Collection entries
BEGIN
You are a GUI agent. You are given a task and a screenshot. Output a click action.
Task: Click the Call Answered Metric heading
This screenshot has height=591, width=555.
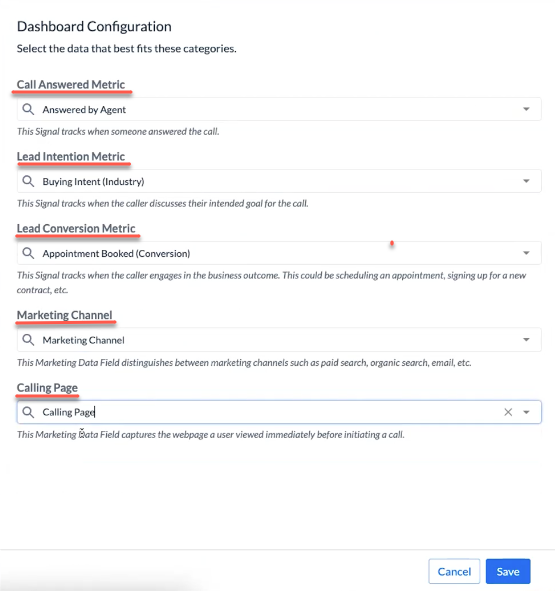coord(71,84)
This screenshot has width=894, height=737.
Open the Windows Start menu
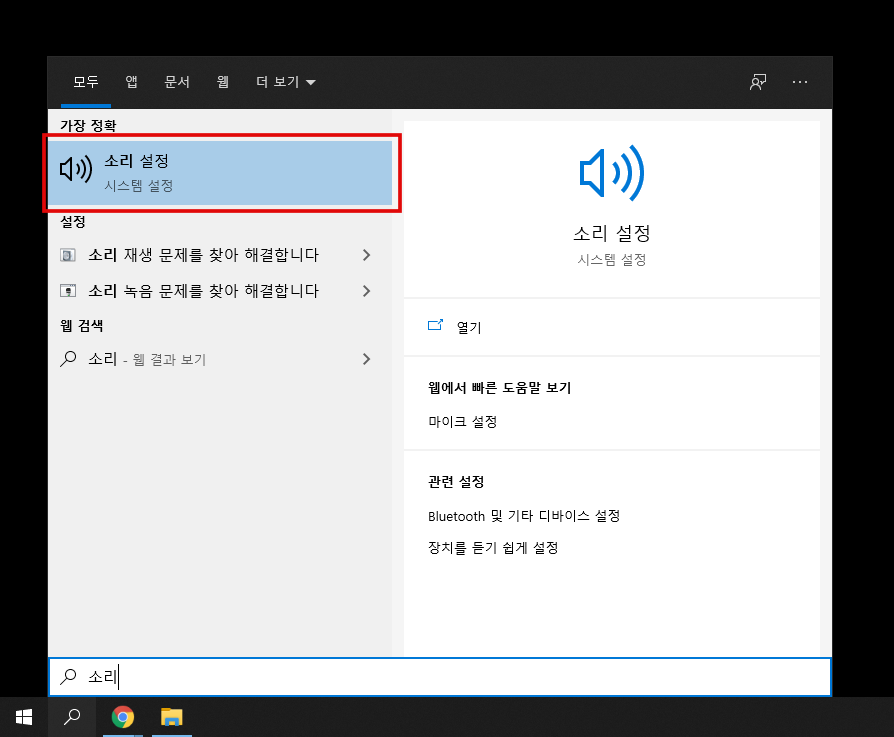[23, 717]
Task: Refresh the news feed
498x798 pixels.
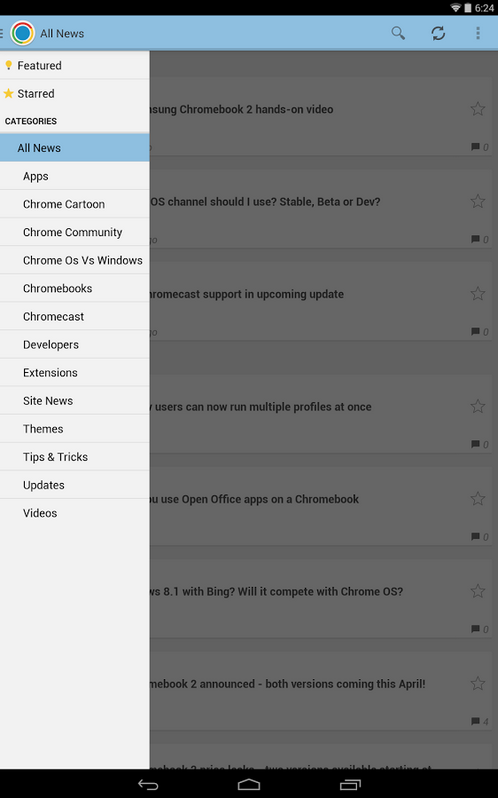Action: coord(438,33)
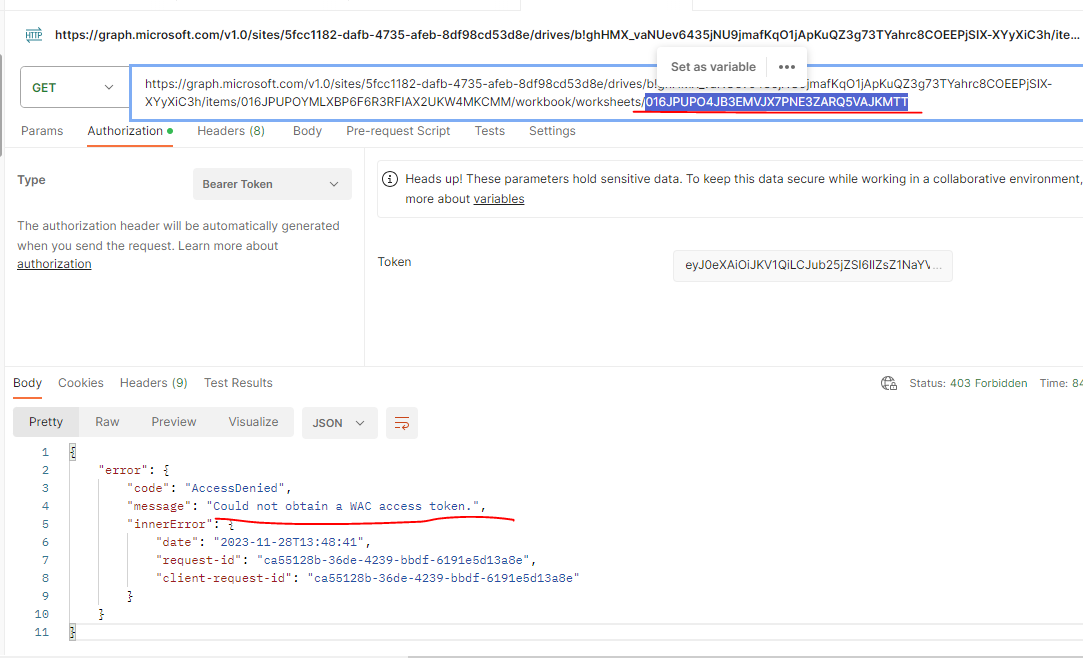Open more options via the ellipsis beside Set as variable

point(787,66)
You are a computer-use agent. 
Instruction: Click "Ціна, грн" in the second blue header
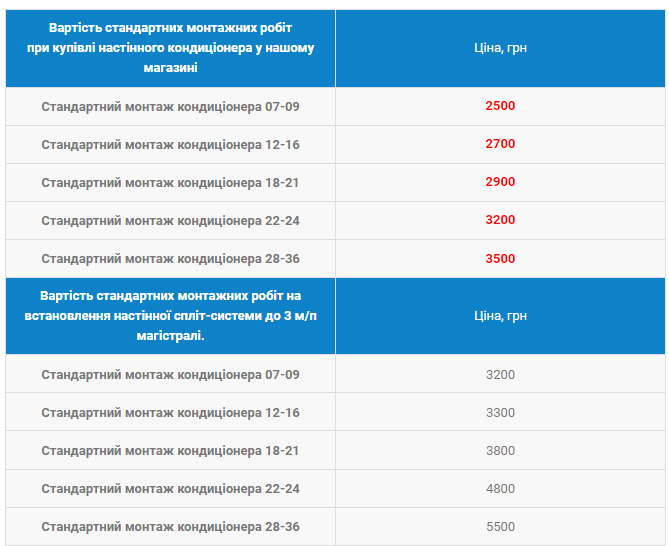tap(500, 316)
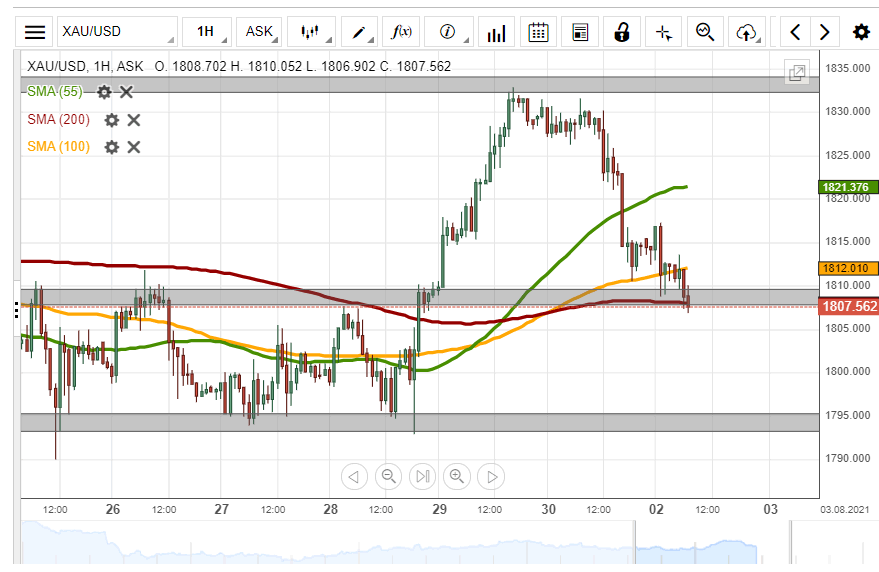Open the f(x) indicators menu
The height and width of the screenshot is (572, 879).
(404, 32)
END
[TASK REQUIREMENTS]
In the entries above, find each line with the string "agent" and copy it.

[RESULT OF THE EXERCISE]
You are a GUI agent. You are given a task and a screenshot. Output a click action.
You are a computer-use agent. 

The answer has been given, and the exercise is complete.